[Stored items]

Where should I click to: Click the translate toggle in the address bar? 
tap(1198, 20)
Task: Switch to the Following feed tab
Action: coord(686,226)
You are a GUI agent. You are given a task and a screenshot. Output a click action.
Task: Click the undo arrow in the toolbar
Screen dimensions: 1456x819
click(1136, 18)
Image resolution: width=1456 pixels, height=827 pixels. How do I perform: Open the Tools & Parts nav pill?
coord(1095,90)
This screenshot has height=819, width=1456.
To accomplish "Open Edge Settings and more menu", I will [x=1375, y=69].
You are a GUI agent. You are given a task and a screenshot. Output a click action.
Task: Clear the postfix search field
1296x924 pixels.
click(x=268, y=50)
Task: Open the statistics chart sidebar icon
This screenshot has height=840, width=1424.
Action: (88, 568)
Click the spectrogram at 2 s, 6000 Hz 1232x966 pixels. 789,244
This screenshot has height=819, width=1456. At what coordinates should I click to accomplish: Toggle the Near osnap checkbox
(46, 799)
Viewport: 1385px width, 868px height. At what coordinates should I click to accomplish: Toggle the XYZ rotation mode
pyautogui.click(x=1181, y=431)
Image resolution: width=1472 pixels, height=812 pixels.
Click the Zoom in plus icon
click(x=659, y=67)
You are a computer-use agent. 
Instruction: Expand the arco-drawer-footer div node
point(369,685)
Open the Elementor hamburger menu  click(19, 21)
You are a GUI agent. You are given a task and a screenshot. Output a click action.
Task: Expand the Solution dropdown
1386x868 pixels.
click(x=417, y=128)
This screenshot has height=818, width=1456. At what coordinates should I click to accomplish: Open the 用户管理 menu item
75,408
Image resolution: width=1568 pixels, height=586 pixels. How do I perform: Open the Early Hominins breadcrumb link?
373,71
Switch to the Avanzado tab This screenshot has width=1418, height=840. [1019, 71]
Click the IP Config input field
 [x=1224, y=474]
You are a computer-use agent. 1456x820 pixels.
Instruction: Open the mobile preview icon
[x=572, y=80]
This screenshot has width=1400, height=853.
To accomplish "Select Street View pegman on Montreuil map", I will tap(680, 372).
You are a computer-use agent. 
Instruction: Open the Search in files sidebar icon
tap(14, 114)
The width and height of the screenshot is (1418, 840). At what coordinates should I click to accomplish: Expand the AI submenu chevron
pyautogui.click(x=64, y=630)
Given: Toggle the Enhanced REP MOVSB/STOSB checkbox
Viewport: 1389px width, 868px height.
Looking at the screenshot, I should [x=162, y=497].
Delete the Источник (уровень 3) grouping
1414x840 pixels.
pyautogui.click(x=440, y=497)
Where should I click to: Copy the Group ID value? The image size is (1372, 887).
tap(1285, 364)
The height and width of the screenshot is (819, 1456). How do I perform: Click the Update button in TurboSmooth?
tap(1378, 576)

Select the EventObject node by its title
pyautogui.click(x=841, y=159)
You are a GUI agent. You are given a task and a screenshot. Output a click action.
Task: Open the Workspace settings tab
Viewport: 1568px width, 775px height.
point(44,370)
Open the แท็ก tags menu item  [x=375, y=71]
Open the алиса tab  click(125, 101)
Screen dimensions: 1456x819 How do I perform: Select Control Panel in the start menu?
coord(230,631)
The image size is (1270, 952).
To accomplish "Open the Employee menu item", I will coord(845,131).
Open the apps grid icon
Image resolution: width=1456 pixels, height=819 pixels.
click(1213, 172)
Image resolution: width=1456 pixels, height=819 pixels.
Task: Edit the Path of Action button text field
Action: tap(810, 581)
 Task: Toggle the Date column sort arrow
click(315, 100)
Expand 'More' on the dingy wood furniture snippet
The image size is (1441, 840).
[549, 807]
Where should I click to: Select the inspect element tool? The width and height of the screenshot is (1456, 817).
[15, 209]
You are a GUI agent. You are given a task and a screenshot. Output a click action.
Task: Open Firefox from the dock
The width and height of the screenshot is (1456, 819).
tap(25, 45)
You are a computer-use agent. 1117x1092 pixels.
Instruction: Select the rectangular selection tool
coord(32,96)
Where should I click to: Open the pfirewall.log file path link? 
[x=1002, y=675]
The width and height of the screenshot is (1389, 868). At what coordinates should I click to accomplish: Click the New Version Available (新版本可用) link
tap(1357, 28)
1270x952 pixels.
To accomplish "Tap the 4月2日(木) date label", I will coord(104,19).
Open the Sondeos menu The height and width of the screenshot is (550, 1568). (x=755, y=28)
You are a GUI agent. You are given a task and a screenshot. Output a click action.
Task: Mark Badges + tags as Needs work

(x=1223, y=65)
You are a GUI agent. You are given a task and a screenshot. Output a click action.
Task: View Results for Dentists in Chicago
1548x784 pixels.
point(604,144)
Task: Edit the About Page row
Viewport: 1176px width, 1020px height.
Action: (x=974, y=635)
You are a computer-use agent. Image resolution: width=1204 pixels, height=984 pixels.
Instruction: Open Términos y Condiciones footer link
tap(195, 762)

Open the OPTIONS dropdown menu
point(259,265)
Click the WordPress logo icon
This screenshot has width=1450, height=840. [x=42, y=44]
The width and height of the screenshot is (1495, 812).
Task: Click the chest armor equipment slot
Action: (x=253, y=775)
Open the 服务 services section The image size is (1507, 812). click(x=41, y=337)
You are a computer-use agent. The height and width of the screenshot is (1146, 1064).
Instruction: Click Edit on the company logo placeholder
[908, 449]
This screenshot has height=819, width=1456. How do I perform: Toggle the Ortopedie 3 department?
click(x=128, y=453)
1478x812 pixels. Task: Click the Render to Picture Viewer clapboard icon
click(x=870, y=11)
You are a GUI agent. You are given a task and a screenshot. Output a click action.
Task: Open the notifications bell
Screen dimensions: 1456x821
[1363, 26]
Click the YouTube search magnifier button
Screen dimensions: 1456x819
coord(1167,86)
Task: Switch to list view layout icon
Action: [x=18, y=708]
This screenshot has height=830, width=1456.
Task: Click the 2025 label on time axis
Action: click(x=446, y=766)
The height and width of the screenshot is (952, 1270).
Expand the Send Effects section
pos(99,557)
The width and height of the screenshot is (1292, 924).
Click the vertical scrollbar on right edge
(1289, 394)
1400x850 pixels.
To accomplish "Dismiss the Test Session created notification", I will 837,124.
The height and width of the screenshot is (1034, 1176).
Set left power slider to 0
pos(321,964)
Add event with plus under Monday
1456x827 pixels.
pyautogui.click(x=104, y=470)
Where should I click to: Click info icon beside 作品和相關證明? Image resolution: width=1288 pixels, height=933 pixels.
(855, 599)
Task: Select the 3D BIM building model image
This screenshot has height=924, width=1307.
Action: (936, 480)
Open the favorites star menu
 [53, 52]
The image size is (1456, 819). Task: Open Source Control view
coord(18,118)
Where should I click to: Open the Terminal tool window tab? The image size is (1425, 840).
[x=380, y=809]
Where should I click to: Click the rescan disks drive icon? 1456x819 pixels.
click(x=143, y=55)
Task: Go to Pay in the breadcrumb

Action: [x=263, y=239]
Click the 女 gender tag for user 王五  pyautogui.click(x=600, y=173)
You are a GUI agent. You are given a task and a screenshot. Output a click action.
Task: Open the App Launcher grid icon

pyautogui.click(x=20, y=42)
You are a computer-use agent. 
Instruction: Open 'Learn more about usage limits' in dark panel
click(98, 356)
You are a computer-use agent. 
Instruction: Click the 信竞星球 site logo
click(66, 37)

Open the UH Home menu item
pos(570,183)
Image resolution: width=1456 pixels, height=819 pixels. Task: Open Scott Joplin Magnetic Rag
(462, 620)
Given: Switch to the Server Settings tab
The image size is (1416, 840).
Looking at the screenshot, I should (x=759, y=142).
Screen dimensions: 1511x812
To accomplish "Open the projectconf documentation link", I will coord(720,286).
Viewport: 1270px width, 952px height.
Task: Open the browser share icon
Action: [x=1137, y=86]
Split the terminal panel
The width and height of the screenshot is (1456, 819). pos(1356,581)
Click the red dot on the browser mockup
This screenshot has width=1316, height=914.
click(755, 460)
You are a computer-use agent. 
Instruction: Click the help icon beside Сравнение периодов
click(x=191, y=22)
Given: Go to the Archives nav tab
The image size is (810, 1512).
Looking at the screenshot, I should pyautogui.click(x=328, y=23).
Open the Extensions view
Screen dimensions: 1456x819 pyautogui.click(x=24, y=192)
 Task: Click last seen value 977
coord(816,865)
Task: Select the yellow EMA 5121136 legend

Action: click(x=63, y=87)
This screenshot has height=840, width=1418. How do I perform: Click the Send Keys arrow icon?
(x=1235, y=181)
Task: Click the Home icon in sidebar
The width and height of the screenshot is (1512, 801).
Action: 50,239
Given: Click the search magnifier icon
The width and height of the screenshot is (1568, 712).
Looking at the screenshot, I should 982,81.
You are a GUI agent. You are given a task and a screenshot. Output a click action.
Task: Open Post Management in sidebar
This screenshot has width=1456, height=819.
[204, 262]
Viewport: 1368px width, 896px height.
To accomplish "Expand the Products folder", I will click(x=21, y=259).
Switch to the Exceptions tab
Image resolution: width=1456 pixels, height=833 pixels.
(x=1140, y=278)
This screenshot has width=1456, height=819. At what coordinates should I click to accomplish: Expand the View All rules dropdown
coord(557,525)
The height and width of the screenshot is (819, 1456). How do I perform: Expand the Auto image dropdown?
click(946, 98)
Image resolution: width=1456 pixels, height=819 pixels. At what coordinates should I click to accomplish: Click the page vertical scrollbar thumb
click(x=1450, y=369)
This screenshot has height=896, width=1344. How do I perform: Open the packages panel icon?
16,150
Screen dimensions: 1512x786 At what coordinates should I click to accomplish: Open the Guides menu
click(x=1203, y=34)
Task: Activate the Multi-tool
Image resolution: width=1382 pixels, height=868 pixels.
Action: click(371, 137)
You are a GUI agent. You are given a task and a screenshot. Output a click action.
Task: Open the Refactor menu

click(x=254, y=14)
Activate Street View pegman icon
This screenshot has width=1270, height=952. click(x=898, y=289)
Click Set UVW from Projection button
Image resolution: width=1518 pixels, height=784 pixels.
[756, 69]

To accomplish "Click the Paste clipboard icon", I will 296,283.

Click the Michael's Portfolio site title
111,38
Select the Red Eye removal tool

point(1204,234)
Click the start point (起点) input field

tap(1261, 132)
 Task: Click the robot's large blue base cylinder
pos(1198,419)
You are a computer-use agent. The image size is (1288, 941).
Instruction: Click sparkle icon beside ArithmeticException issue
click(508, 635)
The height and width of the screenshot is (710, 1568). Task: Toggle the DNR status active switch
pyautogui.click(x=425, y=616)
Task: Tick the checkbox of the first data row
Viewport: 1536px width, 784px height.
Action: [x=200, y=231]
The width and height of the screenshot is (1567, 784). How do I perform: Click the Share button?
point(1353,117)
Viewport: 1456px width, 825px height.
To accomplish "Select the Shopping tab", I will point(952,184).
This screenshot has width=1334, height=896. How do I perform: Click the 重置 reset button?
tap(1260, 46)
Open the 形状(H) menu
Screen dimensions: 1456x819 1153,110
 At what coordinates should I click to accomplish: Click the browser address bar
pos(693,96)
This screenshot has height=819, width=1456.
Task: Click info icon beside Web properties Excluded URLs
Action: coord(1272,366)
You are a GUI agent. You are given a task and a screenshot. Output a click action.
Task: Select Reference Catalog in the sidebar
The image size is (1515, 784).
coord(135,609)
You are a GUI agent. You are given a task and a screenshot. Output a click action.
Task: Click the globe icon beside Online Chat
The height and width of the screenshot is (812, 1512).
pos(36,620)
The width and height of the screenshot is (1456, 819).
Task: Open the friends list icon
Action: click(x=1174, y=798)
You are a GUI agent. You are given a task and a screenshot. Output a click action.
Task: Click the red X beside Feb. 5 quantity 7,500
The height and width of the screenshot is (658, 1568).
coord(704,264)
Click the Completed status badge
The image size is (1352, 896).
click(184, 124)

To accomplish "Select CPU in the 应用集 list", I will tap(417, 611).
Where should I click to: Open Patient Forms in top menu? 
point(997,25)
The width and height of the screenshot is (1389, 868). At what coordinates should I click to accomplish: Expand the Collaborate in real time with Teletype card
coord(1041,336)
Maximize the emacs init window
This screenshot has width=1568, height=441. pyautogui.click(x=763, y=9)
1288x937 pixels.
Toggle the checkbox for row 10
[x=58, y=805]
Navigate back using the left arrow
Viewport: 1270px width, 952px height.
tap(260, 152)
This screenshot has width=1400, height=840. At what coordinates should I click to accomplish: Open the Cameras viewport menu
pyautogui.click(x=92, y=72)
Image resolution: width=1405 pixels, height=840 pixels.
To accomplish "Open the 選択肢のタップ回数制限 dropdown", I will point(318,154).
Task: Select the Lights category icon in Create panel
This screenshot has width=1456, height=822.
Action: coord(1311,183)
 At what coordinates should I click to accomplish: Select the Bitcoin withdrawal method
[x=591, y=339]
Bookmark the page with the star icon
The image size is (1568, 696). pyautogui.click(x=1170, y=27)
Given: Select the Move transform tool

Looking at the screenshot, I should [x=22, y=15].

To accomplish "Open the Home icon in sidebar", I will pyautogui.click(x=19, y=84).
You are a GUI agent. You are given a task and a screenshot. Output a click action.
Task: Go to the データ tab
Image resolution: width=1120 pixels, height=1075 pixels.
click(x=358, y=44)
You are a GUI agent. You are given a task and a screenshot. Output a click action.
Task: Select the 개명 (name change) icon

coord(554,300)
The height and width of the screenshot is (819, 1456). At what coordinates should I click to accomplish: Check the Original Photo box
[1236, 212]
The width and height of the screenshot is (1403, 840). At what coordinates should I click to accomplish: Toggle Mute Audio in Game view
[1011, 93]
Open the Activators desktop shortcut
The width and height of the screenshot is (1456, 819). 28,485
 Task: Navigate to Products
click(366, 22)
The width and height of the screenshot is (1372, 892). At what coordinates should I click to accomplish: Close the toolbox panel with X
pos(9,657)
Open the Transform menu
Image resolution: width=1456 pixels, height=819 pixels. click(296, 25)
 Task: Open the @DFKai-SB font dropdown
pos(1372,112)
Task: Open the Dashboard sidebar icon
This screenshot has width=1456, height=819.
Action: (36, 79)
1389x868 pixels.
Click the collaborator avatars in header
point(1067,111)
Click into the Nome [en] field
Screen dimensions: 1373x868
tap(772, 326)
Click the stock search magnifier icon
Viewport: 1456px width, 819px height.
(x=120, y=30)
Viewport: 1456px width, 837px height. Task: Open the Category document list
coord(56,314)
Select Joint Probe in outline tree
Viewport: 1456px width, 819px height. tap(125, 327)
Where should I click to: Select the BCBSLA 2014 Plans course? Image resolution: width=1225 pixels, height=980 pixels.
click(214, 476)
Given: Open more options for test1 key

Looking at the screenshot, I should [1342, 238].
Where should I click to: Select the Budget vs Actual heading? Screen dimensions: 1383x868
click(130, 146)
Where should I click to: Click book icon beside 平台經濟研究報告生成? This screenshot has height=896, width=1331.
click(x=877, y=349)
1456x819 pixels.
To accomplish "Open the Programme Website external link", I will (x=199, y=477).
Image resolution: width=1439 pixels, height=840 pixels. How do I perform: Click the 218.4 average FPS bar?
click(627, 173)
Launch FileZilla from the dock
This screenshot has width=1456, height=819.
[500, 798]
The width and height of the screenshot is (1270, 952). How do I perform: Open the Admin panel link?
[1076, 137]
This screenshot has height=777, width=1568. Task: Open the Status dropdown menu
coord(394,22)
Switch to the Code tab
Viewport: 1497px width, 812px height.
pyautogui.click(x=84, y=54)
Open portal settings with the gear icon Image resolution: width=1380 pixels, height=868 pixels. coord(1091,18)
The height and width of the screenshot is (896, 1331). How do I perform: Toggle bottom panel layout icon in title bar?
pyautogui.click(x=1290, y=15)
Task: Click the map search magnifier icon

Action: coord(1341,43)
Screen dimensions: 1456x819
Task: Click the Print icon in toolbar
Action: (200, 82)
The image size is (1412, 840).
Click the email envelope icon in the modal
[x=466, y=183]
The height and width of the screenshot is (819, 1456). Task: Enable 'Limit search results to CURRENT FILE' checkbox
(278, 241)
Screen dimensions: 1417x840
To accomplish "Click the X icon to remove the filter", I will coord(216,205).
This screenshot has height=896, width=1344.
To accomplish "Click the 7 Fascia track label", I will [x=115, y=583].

> _What is required_
Find the word "dock" in the entries above. Copy every line that has it.

> _Reply_
Task: Open Firefox from the dock
Launch FileZilla from the dock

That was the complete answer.